• Exercise brief: Could you count the lines below that include the word "arrow" and give only the number?

• Dataset extract:

++++

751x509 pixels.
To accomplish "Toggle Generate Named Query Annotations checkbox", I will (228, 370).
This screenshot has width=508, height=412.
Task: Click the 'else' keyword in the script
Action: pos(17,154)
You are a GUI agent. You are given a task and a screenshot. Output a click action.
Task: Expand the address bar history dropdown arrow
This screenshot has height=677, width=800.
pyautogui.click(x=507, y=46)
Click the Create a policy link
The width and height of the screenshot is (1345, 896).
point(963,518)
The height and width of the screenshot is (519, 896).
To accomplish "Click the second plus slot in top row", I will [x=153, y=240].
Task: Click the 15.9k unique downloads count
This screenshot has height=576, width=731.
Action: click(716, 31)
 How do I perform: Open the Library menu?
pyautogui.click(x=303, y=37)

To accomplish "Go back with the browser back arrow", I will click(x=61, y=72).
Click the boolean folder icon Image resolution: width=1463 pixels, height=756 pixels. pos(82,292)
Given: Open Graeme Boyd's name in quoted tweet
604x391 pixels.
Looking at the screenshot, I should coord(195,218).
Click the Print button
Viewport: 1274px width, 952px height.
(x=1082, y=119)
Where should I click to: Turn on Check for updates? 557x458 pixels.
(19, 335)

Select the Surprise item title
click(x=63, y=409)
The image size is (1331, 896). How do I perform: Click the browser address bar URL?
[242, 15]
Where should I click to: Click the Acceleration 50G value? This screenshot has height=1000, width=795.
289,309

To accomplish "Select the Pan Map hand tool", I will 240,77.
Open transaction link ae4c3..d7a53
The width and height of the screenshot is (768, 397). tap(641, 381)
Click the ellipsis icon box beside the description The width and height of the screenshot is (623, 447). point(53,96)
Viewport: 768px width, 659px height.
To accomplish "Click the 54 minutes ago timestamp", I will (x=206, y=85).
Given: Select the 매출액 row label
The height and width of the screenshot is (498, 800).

++++

• Exercise result: 2